Der Boden 22 des Gehäuses 21 ist in Strömungsrichtung y der ersten und dritten Absorptionskammer 31, 33 abwärts geneigt. Der Bodenwinkel w des Bodens 22 bestimmt ein Gefälle in den drei Absorptionskammern 31, 32, 33; in einer gemeinsamen Richtung kann überschüssige Absorptionslösung über Lösungsleitungen 36 aus jeder der Absorptionskammern 31, 32, 33 ohne weiteres abfließen.

Mit einem Absorber 20 _a gemäß Fig. 4, 5 ist es möglich, mit bis zu vier Absorptionslösungen zu fahren.
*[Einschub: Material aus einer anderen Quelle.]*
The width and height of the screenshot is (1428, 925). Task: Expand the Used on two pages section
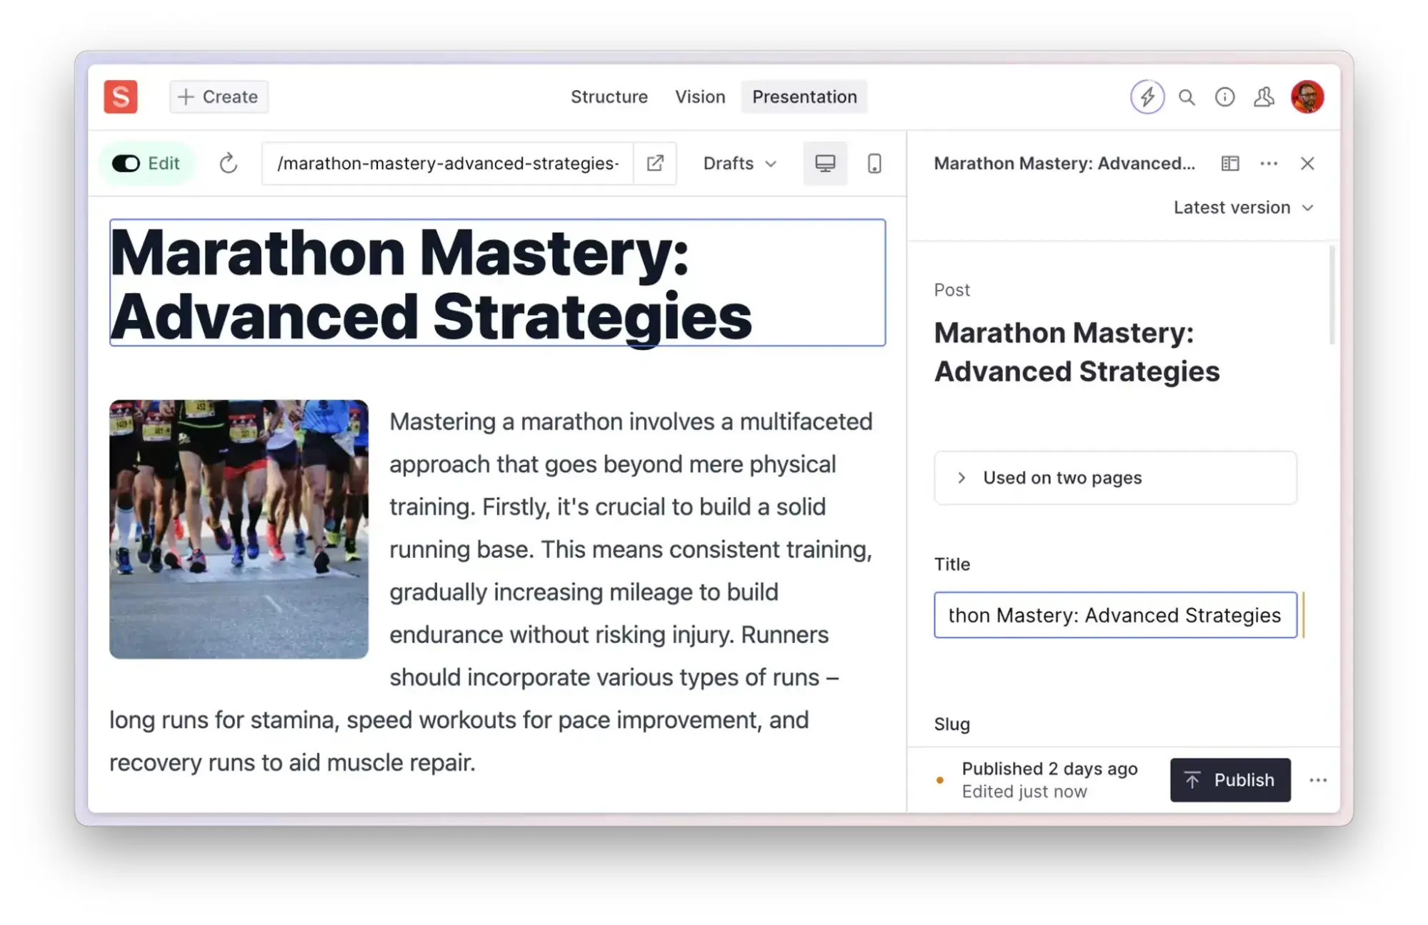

Hier ist beispielsweise die Voraussetzung geschaffen, HCl oder H₂SO_3/4 als Säurekomponente aus dem Strömungsmedium zurückzugewinnen; in den Spalten 27 zwischen den Kammertrennwänden 26 und der - hier gemeinsamen - Stirnwand 24 ist eine Flutschwelle 30 angeordnet.
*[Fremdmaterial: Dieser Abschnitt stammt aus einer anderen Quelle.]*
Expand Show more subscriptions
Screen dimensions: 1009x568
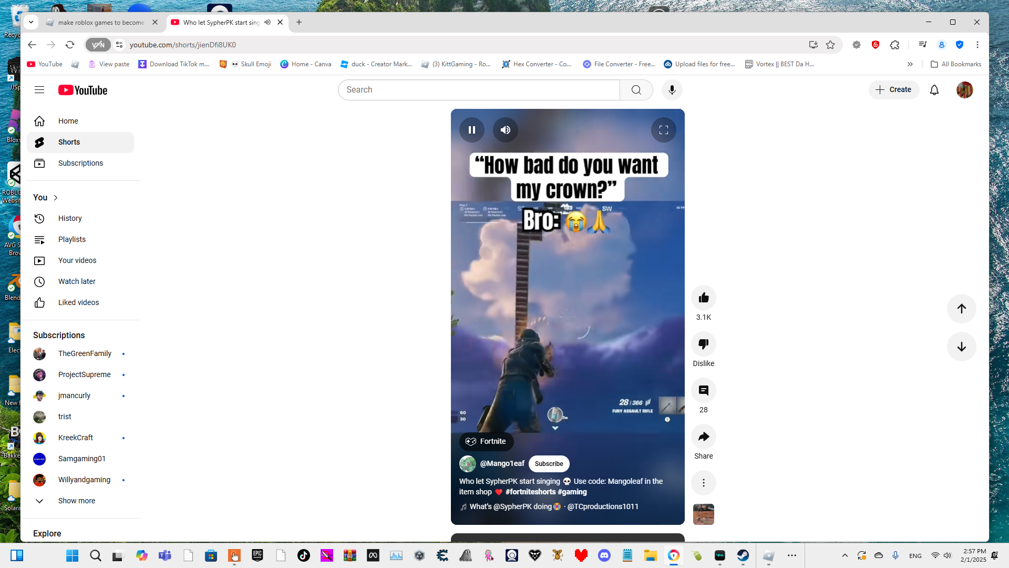[76, 501]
Der 2 bis 4 Komponenten-Absorber 20 _a der Fig. 4, 5 ist i. w. so aufgebaut wie der beschriebene Absorber 20, weist aber - dank einer weiteren Trennwand 29 - noch eine vierte Absorptionskammer 34 auf. Die vier Absorptionskammern 31 bis 34 führen das Strömungsmedium S gemäß Draufsicht der Fig. 4 ebenfalls mäanderartig bis zum Ausgangsstutzen 35, wozu die beiden den Seitenwänden 23 benachbarten Trennwände 26, 29 jeweils mit einer gemeinsamen (in Fig. 4: der rechten) Stirnwand 24 jenen Spalt 27 bilden, wohingegen die mittlere Trennwand 26 _a an der letztgenannten Stirnwand 24 festliegt, wie dies auch Fig. 5 verdeutlicht.

Für jede der Absorptionskammern 31 bis 34 ist ein Reaktionsbecken 45, 46, 47, 48 mit in ihm mündender Druckluftleitung 50 vorgesehen; entsprechende Reaktionsbecken 45 bis 47 sind im Ausführungsbeispiel der Fig. 2, 3 aus Gründen der Übersichtlichkeit vernachlässigt. Die dem Reaktionsbecken 45, 46, 47, 48 zugeführte Preßluft dient zur Aufoxidation der in das Reaktionsbecken 45, 46, 47, 48 eingebrachten Substanz.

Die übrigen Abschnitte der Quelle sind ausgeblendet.